In the chilly predawn hour of late July, the peak time for a winter safari in Botswana, I sink deeper into the seat of our electric Land Cruiser, bundled in layers of scarves, blankets, and jackets. We’re on the move. A predator, the elusive African leopard, was spotted near our lodge the night before. While tracking this large nocturnal cat will ultimately prove difficult, I have already witnessed a different rare sight on this trip: a crew of all-woman guides known as the Chobe Angels, the first in Africa and the only such team in Botswana, where women still represent less than 5% of all safari guides.
“In the past, guiding was meant for men—women were back home, doing the house chores,” says Oriah Nthobatsang, one of 20 guides at the Chobe Game Lodge, which sits inside the namesake reserve known for having the highest density of elephants in Africa. “The Chobe Angels have broken that norm.”
Botswana accelerated reforms aimed at improving the lives of women in the 2000s, during what the World Bank cites as a “golden decade” for the progress of women’s rights worldwide, led by sub-Saharan Africa. In more recent years, the country has passed laws like giving married women the right to own land, and implemented initiatives to boost women’s participation in the economy. Still, Botswana’s gender equality indicators are lagging behind neighboring South Africa, Namibia, and Zimbabwe, highlighting the critical need for groups like Chobe Angels.

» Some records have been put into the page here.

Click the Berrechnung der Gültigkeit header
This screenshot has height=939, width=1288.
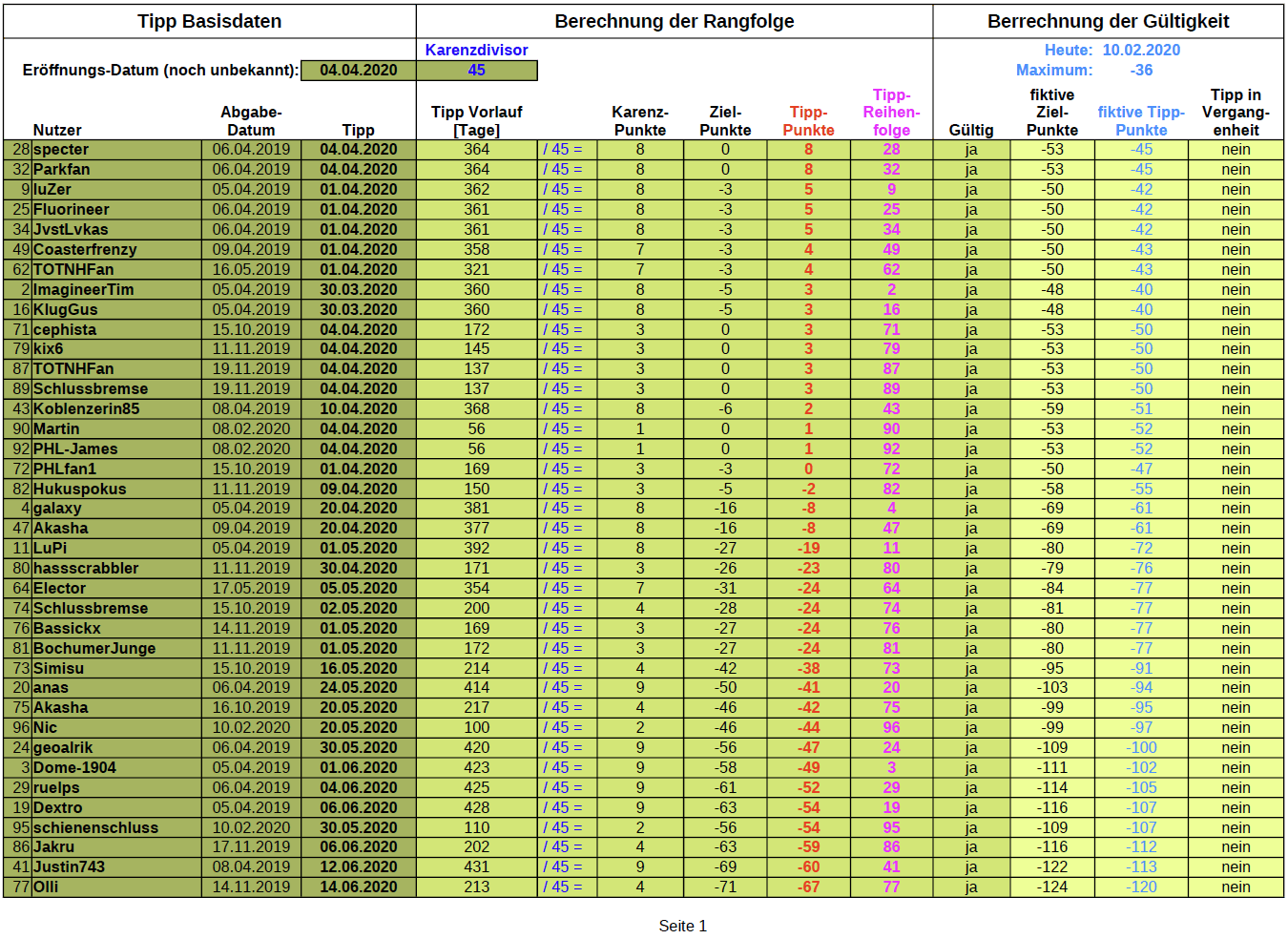pos(1109,21)
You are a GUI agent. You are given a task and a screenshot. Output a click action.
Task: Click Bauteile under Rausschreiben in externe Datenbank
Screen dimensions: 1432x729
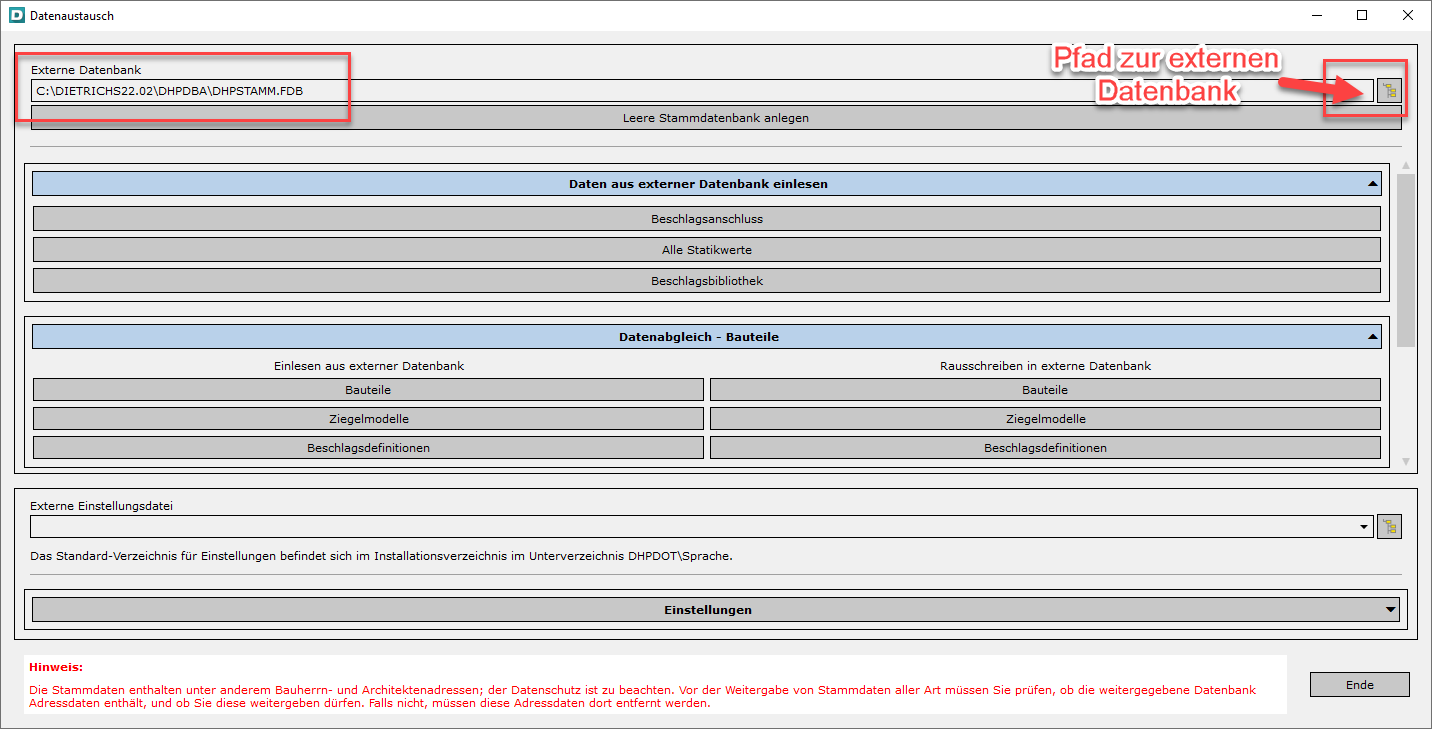(1044, 389)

It hasn’t been a smooth journey for the lodge, either. When long-time general manager Johan Bruwer joined in 2006, Chobe Game Lodge had just one woman working as a guide. Safari operators were hesitant to hire women, so Bruwer created an agreement with the Botswana Wildlife Training Institute in the nearby town of Maune to send all their women students to Chobe. “It took us the better part of a decade to get the all-woman crew together,” says Bruwer. During that time, the lodge implemented initiatives like equal wages, flexible schedules to support a healthy work-life balance, and job security post-maternity leave.
“It wasn’t easy,” says Nthobatsang, who became a guide in 2013. She maneuvers our quiet vehicle through the fragile park ecosystem as we pass a couple of kudu deer and a boisterous family of baboons gathered in the shade of the nearby mopane trees, indigenous to southern Africa. “I didn’t know how to drive, but I told myself, ‘One of these days, I will see myself in that Land Cruiser, driving in the mud or the sand.’ ”
“Guiding is not just about driving into the bush to see big game,” says Tshepiso “Vivian” Diphupu, the lodge’s environmental educator. We meet by the Chobe River, a mighty waterway at the northern edge of the park that attracts Angolan giraffes, puku antelopes, and hippos throughout the dry season. “The moment we go behind the wheel, we’re here to narrate a story,” Diphupu adds as a herd of African bush elephants, including a floppy-eared toddler, slowly descend to the river for their daily bath.